After five hours of often contentious debate, the Calabasas City Council voted unanimously early Thursday morning to oppose expansion of neighboring Soka University.
Council members said it would cause gridlock in the west San Fernando Valley and destroy a serene meadow in the Santa Monica Mountains.
Calabasas is the second neighboring city to reject the school's proposal to grow from 100 to 4,400 students. Malibu was the first. Because of suggestions and concerns raised by speakers at the Calabasas hearing, the resolution will be modified slightly and a final vote will be taken at the council's Oct. 2 meeting.
Soka University is more than a mile outside city limits, so the council does not formally have a say in whether the Japan-based institution receives a necessary zone change from Los Angeles County. But county planning commissioners and supervisors tend to consider the opinions of surrounding cities.
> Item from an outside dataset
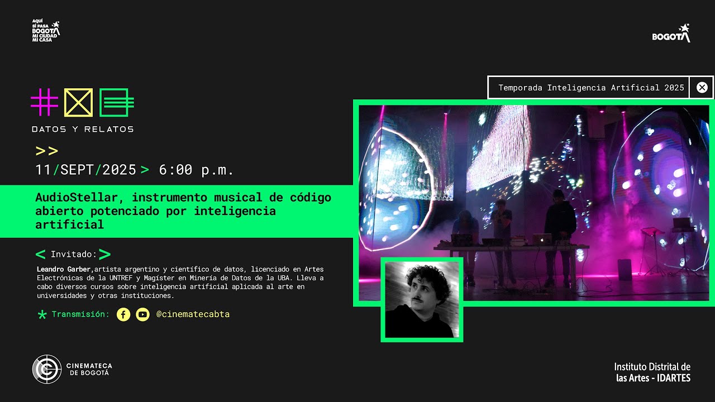The height and width of the screenshot is (402, 715).
Task: Click the date 11/SEPT/2025
Action: (85, 170)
"I think it's important that Los Angeles County know from the get-go that we're involved . . . and that we're going to be looking over their shoulders," Calabasas Councilwoman Lesley Devine said.
Devine and the other council members said the problem was not the university itself, but its location on 580 acres of rural land near Mulholland Highway and Las Virgenes Road.
"We would certainly support this university going in a more logical place--this is rural," she said.
State and federal park officials, who want part of Soka's property for their headquarters, and neighbors and environmentalists who fear the campus would destroy the serenity of the area heralded the council's action as evidence of a growing movement against the expansion.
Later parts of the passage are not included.